アルマティア王国の王女ララは、ある日、日本で主婦として暮らしていた前世の記憶を取り戻す。魔鉱石「ビス」の産出量が激減し、財政危機に瀕した祖国を救うべく、前世で培った節約術と家計の知恵を武器に、国家の立て直しに乗り出す――。
見た目は完璧なお姫様なのに、中身はベテラン主婦というギャップがユーモラスで魅力的です。
この世界では、部屋の明かり、水道、調理の火、食料を保存に至るまで、あらゆる生活インフラが「ビス」という魔鉱石のエネルギーによって支えられている。ララは経費削減を掲げて、まずは王城内の省エネを推し進める。お姫様が率先して無駄使いを取り締まることで、変化の波が一気に広がっていく様子が爽快です。
さらに幼い子どもを抱えて働く女性たちのための託児室を設けて、自ら保育係を申し出る。子どもに慣れた手際の良さと溢れ出る母性に、周囲はララを「アルマティアのオカン」と呼ぶようになる。改革を成功させるために、まず家計を握る主婦層の信頼を得るという戦略が見事です。

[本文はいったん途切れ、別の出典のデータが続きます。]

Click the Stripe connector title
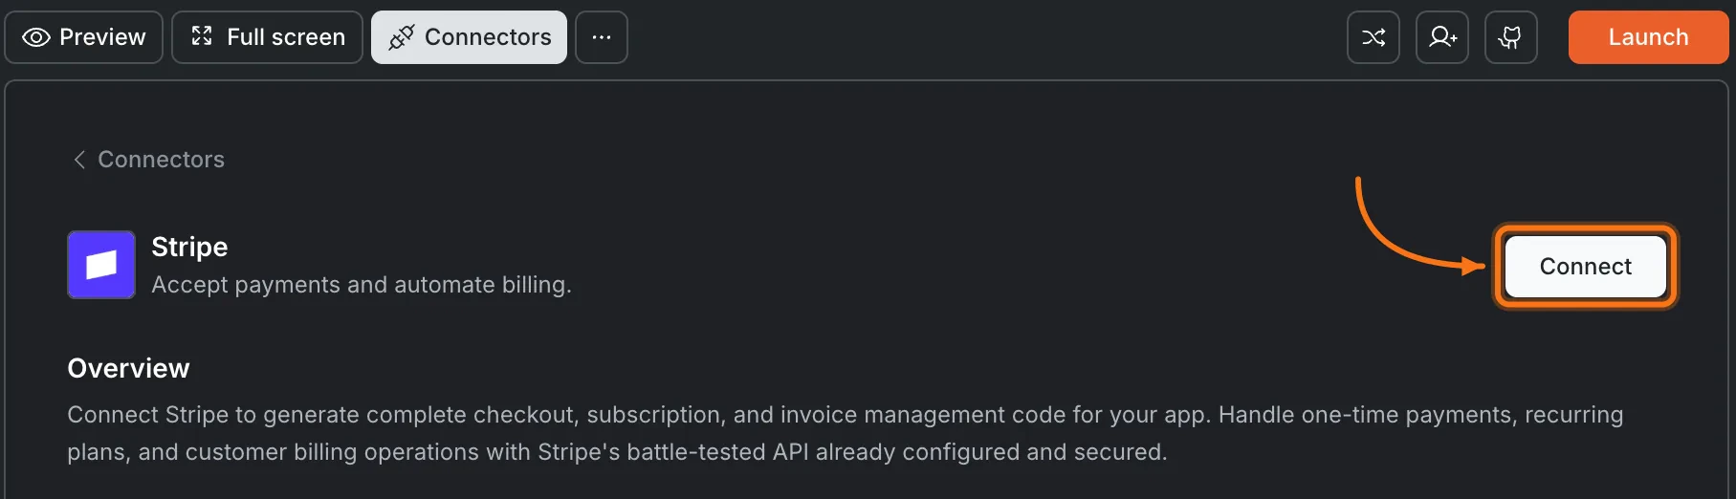The width and height of the screenshot is (1736, 499). pyautogui.click(x=189, y=247)
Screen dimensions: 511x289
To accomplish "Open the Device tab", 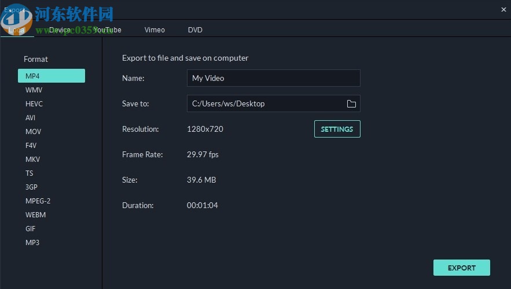I will point(60,29).
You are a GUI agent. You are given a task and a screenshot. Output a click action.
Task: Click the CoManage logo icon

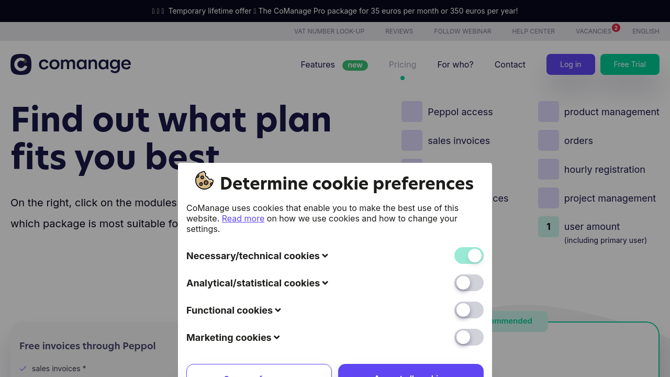[x=21, y=64]
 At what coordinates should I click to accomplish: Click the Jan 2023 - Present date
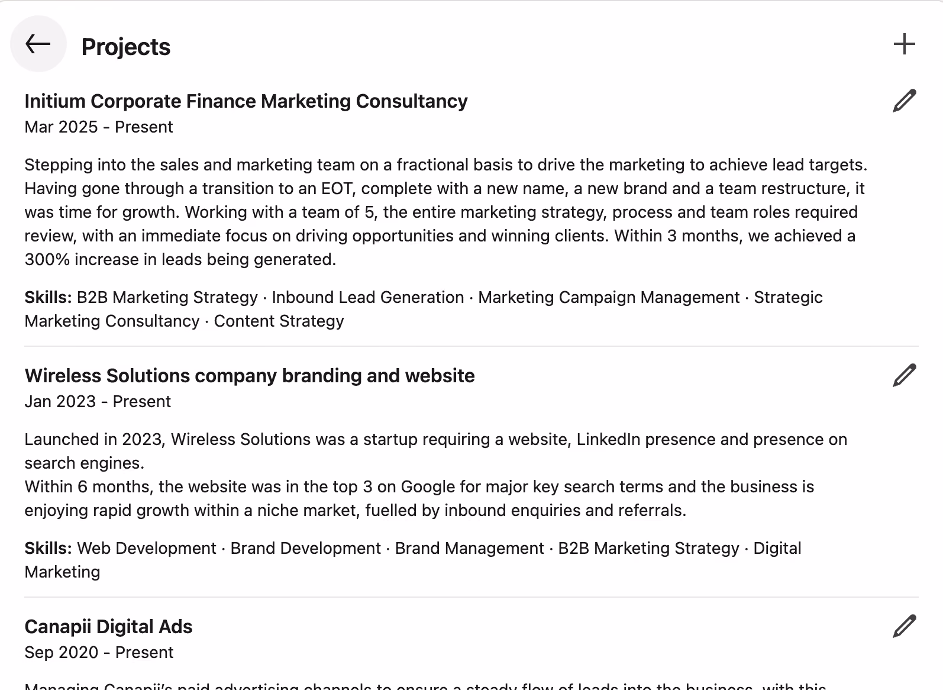click(98, 402)
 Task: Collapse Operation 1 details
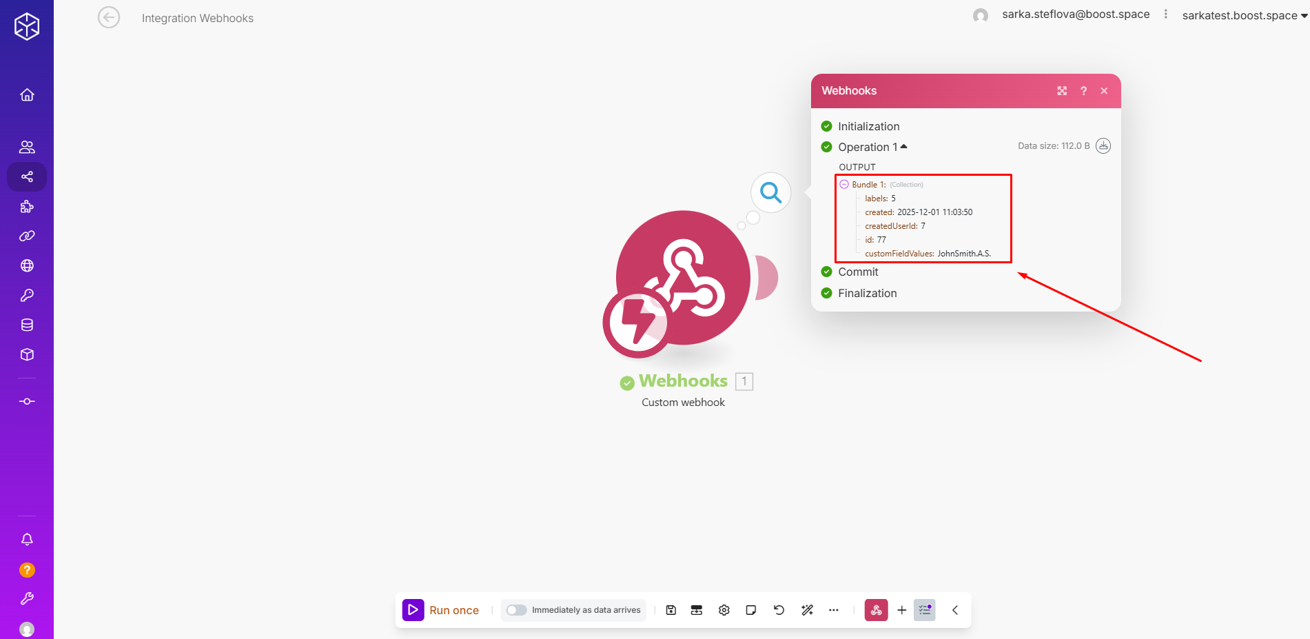(x=903, y=147)
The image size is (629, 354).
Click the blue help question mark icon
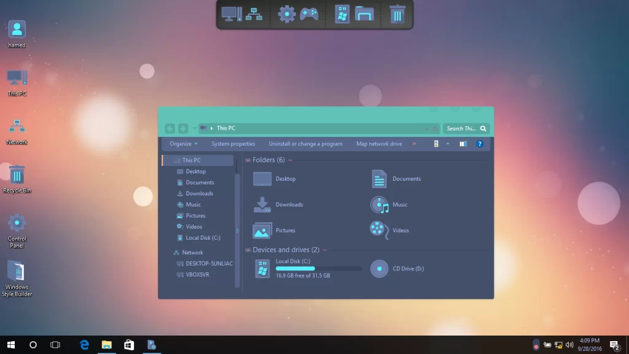click(x=480, y=144)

議会での堂々たる演説により貴族たちを説得し、ようやく国の再建に向けた道筋が見え始めた矢先、買い占めによる物価の急騰が持ち上がる。国民の家計を守るため、「オカン」が立ち上がる姿に胸が熱くなる。家計を支える主婦の努力、母親の深い愛情に改めて感謝を抱きたくなる作品です。